Carry on the article about the Barbarians' Roll of Honour, picking up after its last sentence.

§ **Quoted passage**:
☆ ☆ ☆

FOUR of the international game’s most substantial and popular figures have been added to the Barbarians’ Roll of Honour.

Schalk Brits, Joe Rokocoko, George Smith and Doddie Weir are the latest quartet to join the likes of Sir Gareth Edwards, Jonah Lomu and David Campese in the list of the club’s greatest players.

The Roll of Honour now lists 41 key figures in the history of the famous invitation club. The decision to recognise these players on is made by the club’s committee.

Barbarian FC Chairman John Spencer said: “Each year we set out to recognise significant contributions made by our players and Schalk Brits, George Smith, Joe Rokocoko and Doddie Weir all deserve that acclaim. 

“These four players have 251 international caps between them in different areas of the field, often pushing the boundaries of the way rugby can be played.

“They’re also outstanding individuals who bring friendship, fun and energy to a team, something that is the essence of what it means to play for the Barbarians.

“We’re particularly delighted to recognise Doddie Weir, a marvellous player and teammate who has met the challenge of Motor Neurone Disease by bravely and selflessly raising awareness and funding for research into the condition.”

The 41 players listed on the Barbarians Roll of Honour are as follows: Phil Bennett, Bill Beaumont, Schalk Brits, Zinzan Brooke, Mike Burton, David Campese, WP Carpmael, Jerry Collins, Emile de Lissa, Gerald Davies, David Duckham, Gareth Edwards, Mike Gibson, HL Glyn-Hughes, Jerry Guscott, Bryan Habana, David Humphreys, Andy Irvine, John Jeffrey, Jack Kyle, Jason Leonard, Jonah Lomu, Michael Lynagh, Cliff Morgan, Tony O’Reilly, Philip Orr, Francois Pienaar, John Pullin, Derek Quinnell, Andy Ripley, Joe Rokocoko, Budge Rogers, Philippe Sella, Fergus Slattery, George Smith, John Spencer, Micky Steele-Bodger, Herbert Waddell, Doddie Weir, RH Williams, Geoff Windsor-Lewis.

Schalk Brits

Schalk Brits

The effervescent Schalk Brits is one of the most popular players to wear the Barbarians shirt with teammates and supporters alike. The hooker’s ability to contribute all over the field has earned him 11 caps for South Africa and at the age of 37 he was still pushing for a place in the 2019 World Cup. After a spell with the Stormers he moved to Saracens where for 10 years he was one of the architects of the club’s rise to the top of European rugby, winning four Premiership titles and two European Cups. He made eight appearances for the Barbarians, starting with the win over South Africa in 2007 and most recently in the victory against Argentina in 2018.

☆ ☆ ☆

§ **Given entries**:
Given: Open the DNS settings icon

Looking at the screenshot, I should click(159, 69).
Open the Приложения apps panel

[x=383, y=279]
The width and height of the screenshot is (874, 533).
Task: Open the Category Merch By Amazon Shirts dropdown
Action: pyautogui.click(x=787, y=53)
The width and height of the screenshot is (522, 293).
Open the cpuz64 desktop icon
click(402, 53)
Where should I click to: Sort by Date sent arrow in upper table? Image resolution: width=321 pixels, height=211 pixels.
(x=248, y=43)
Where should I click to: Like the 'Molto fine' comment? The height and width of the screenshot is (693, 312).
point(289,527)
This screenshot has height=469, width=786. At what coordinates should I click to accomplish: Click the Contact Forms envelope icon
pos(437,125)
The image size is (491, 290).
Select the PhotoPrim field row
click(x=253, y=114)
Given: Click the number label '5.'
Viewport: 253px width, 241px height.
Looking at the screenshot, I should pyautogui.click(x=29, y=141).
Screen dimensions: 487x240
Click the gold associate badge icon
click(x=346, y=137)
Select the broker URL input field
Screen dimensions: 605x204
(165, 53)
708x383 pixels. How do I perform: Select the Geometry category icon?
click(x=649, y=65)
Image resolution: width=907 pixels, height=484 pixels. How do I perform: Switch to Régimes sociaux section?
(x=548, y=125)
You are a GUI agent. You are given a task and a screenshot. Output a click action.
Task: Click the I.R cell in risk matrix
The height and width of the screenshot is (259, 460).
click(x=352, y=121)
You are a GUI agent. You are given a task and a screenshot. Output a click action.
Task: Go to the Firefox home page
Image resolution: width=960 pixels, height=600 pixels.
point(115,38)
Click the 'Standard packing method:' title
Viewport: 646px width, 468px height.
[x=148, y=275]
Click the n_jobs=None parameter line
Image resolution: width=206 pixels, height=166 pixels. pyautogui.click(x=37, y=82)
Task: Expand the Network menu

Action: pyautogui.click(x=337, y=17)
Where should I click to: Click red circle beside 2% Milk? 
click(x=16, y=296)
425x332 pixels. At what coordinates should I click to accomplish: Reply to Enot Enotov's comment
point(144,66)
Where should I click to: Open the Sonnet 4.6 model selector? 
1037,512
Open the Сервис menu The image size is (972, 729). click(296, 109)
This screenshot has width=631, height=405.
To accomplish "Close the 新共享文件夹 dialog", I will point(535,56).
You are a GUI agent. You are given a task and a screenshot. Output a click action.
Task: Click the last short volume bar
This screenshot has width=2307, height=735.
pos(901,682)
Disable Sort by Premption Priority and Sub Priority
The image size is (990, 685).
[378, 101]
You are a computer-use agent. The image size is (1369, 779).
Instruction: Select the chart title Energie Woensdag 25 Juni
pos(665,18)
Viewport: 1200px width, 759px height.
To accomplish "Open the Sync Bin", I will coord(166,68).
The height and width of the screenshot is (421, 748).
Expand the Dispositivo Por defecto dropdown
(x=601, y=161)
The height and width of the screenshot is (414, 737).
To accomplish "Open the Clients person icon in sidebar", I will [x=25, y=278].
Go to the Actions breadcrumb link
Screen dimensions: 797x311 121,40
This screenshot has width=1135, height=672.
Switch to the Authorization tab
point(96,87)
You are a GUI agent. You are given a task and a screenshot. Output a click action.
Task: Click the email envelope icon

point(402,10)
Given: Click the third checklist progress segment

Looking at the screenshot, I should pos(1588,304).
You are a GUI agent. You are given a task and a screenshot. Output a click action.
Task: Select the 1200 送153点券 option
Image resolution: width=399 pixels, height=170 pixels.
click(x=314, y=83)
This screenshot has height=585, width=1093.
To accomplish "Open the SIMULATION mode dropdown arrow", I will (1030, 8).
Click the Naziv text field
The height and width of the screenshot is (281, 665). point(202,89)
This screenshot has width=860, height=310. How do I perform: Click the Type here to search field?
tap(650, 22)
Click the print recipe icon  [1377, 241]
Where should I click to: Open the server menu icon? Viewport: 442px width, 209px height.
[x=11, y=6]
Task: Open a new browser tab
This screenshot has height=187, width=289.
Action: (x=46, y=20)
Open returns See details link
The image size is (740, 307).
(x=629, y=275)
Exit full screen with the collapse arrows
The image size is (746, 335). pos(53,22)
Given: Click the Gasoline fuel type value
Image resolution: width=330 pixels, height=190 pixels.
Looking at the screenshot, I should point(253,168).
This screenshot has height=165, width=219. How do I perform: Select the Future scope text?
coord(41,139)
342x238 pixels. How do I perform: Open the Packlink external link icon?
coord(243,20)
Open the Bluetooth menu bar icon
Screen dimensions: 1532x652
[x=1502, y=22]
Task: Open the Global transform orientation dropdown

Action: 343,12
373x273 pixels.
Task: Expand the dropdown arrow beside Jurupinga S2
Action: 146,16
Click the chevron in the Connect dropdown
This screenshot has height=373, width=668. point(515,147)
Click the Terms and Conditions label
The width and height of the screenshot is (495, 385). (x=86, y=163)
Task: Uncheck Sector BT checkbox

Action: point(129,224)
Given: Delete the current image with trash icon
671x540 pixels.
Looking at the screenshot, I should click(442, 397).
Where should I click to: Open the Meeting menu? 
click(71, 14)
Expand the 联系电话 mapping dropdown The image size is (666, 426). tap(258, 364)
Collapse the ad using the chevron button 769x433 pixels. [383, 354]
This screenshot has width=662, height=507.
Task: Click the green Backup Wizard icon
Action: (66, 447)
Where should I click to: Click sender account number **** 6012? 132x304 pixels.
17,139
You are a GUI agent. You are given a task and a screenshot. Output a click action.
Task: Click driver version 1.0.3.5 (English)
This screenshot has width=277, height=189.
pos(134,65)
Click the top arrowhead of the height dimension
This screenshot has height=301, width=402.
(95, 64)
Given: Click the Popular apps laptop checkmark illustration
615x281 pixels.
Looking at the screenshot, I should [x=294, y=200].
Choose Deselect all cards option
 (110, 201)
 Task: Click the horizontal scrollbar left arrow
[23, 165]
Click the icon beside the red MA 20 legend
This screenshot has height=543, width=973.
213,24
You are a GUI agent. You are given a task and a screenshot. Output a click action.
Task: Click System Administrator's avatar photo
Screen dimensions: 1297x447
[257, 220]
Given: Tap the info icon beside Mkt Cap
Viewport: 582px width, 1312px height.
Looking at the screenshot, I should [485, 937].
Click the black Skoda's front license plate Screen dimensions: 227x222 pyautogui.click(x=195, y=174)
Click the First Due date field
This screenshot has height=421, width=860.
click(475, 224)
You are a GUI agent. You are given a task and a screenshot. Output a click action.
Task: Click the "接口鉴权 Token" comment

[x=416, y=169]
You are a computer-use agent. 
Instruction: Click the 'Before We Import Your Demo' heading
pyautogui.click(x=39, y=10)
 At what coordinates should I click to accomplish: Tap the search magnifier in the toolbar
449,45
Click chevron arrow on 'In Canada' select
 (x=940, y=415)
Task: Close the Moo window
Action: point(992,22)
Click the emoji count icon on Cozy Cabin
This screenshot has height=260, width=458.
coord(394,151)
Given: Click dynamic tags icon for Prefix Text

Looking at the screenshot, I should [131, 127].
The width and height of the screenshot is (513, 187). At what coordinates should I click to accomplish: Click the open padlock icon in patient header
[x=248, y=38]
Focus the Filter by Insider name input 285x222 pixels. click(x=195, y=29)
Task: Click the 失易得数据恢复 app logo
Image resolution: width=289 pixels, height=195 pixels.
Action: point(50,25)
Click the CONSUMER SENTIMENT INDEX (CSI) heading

☆ ☆ ☆

§ **Result of this task**:
Joe Rokocoko

The great Fiji-born wing Joe Rokocoko was a devastating performer for New Zealand, scoring 46 tries in his 68 Test appearances between 2003-11.  The tally included three Test hat-tricks before he brought down the curtain on his career with the All Blacks and the Blues in Auckland to move to France in 2011. The tries kept on coming in four years with Bayonne and since 2015 with Racing Metro 92. He has made eight appearances for the Barbarians with a debut victory against newly-crowned World Cup winners South Africa in 2007 and wins against New Zealand and England. His last tour in 2015 saw the Barbarians beat Ireland 22-21 at Thomond Park.

George Smith

George Smith is arguably the greatest Australia player of the professional era who continues to set standards for his teammates even at the age of 38. The flanker made 111 appearances for the Wallabies between 2000 and 2013 winning every honour the game has to offer in the Southern Hemisphere. He captured Super Rugby titles with the Brumbies, was the Super Rugby Player of the Year three times and the first man to win two John Eales Medals. In the back row he set supreme breakdown skills alongside the ability to run and handle like a three-quarter and brought his talents to bear in some of the Barbarians’ best recent performances. Smith made six appearances for the club between 2009 and 2015 beginning with a historic win over New Zealand at Twickenham. He also featured in victories against England, Wales and Ireland.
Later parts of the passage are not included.